Output the records below exactly as they are, copying everything from the line containing "How do I perform: Click the small" down to the line containing "tap(245, 491)", including both of those lines.

start

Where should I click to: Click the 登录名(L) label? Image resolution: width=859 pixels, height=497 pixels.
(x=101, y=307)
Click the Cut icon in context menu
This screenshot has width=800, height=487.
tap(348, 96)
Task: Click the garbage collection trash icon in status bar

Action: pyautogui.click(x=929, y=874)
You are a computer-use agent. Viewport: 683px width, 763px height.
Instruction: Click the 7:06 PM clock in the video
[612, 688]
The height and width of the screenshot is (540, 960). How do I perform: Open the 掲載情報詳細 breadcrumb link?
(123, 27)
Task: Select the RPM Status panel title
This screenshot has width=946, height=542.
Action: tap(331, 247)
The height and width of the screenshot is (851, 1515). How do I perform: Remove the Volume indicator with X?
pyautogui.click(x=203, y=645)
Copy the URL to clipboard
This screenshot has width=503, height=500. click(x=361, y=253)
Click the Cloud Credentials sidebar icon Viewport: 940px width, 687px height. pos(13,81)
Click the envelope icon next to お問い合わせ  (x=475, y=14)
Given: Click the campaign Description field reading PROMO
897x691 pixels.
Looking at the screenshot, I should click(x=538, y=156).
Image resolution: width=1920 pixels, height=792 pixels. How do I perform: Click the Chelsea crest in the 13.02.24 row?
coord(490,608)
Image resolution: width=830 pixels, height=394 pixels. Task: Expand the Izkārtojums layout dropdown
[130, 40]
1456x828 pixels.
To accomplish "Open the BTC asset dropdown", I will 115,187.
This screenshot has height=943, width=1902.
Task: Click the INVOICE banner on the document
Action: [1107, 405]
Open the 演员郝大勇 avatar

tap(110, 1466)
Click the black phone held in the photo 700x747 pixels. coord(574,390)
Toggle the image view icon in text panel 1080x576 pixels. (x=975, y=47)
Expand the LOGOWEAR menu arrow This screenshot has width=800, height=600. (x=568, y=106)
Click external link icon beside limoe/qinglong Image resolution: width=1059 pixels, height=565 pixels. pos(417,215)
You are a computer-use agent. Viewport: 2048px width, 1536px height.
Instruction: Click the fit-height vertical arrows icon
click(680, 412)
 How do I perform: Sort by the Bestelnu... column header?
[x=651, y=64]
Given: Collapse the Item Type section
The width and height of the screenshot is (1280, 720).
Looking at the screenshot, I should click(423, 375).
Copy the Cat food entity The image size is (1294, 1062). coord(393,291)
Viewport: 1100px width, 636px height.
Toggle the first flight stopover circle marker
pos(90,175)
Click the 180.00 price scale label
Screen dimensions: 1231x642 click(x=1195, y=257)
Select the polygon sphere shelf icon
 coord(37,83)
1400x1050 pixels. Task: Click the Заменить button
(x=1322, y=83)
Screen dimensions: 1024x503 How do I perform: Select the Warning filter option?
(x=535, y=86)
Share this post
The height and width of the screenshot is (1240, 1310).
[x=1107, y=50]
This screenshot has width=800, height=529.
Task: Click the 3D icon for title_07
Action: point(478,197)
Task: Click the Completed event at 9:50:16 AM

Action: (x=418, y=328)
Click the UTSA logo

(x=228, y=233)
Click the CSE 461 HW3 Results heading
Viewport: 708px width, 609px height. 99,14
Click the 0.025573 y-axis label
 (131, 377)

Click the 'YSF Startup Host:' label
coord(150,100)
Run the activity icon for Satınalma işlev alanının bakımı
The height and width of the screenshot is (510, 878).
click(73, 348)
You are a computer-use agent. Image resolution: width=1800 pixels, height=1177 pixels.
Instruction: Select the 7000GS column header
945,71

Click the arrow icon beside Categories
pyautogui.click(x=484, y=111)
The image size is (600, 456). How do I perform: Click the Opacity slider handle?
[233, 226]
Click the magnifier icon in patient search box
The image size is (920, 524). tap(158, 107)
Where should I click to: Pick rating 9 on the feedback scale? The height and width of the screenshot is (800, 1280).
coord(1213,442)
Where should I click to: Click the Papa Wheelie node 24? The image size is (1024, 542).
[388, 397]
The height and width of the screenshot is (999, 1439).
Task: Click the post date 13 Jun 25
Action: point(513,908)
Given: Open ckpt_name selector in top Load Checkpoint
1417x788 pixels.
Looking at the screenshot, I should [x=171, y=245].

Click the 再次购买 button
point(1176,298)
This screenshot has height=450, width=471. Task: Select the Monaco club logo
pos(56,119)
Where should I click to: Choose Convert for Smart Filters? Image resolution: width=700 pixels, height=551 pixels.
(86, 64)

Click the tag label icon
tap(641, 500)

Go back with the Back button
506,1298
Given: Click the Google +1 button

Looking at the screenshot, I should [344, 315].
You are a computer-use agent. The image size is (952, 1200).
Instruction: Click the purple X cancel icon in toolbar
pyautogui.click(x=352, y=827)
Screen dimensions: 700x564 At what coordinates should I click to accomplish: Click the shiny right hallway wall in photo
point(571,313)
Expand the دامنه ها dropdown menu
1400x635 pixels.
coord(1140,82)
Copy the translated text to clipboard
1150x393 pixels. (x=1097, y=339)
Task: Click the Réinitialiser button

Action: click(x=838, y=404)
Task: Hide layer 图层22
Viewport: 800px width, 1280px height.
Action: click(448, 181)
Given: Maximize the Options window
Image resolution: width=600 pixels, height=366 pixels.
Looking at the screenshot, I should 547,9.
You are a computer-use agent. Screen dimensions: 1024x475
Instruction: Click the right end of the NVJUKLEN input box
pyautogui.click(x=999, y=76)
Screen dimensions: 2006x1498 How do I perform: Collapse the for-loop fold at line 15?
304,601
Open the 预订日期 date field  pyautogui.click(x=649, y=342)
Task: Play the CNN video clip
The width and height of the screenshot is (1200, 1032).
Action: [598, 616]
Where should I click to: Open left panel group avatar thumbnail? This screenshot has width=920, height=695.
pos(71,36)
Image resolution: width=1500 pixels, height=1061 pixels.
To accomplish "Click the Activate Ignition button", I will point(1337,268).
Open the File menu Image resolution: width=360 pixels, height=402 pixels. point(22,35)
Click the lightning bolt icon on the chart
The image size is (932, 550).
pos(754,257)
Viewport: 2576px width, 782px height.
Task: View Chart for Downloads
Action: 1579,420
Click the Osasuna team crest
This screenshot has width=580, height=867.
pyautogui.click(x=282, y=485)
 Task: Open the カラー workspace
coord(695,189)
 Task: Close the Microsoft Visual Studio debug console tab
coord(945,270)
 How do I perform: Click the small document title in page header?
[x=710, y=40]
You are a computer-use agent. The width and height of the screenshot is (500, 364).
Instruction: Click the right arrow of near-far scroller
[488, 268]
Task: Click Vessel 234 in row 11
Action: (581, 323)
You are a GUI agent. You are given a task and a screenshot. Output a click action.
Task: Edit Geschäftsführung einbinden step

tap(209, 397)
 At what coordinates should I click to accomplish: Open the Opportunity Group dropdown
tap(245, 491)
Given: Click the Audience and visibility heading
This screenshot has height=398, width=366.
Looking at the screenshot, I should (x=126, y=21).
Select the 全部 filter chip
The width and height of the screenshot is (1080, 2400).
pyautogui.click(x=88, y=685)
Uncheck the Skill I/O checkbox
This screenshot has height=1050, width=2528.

end

*CORRECT ANSWER*:
 How do I perform: Click the small document title in page header?
[x=710, y=40]
You are a computer-use agent. The width and height of the screenshot is (500, 364).
Instruction: Click the right arrow of near-far scroller
[488, 268]
Task: Click Vessel 234 in row 11
Action: (581, 323)
You are a GUI agent. You are given a task and a screenshot. Output a click action.
Task: Edit Geschäftsführung einbinden step

tap(209, 397)
 At what coordinates should I click to accomplish: Open the Opportunity Group dropdown
tap(245, 491)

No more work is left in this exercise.